## [Work order]
What the task requires is each entry, restated exactly.
── Data for review ──
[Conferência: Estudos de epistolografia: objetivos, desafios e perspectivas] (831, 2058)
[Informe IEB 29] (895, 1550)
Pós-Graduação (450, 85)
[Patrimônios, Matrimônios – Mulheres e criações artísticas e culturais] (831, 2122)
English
───
## [Answer box]
[Conferência: Estudos de epistolografia: objetivos, desafios e perspectivas] (831, 2058)
[Informe IEB 29] (895, 1550)
Pós-Graduação (450, 85)
[Patrimônios, Matrimônios – Mulheres e criações artísticas e culturais] (831, 2122)
English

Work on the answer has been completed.